The Finch Formerly Known As Gold

26 November 2007

Choosy treehuggers choose plastic

Or so it seems:

Last year, 28.6 million real Christmas trees were sold in the United States at an average price of $40.50, according to the National Christmas Tree Association. Americans also bought 9.3 million fake trees at an average price of $68.

Well, of course. Real trees don't have any resale value, except perhaps to someone with a woodburning stove.

(Via Bitter Bitch.)

Posted at 11:03 AM to Common Cents


Fascinating. I wonder how many of the real trees were bought with a root bulb and then replanted after the holiday season. Not many, I imagine. I hope they were at least chopped down into mulch.

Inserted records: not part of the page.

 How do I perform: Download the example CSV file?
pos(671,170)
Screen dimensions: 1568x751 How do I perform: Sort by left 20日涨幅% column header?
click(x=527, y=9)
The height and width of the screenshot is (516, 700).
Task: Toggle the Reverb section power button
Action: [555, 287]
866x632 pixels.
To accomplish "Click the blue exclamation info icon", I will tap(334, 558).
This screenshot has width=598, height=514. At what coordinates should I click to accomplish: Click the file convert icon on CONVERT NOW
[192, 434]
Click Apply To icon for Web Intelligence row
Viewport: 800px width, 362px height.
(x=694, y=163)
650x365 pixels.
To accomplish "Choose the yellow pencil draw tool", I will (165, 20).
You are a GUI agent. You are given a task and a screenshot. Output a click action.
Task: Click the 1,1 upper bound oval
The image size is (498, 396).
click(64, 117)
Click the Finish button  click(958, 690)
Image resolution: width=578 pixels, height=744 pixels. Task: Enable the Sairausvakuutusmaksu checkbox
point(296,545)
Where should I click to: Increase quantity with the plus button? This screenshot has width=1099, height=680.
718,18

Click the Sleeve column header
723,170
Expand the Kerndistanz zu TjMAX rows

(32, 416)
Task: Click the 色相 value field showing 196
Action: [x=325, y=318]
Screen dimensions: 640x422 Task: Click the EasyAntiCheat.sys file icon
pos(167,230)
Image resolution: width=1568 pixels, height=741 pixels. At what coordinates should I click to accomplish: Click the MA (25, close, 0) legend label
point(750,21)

Posted by: Nate at 4:32 PM on 26 November 2007

On the other hand, they're probably better for the landfills than most of the stuff that ends up there.

Posted by: CGHill at 8:58 PM on 26 November 2007

I don't know of too many communities that send the old (real) Christmas trees to the landfill; it seems all the places I've lived or visited pick them up and mulch them - and then either sell or give the mulch back to the residents for landscaping.

That said? I have a little fake Christmas tree. The nice thing about it is I don't have to take down and put up the lights on it every year (I just leave them on), and I can stow the thing in my guest room closet when the holidays are over. I think I paid about $50 for it, but since I've been using it for 8 years now, that amortizes out pretty nicely.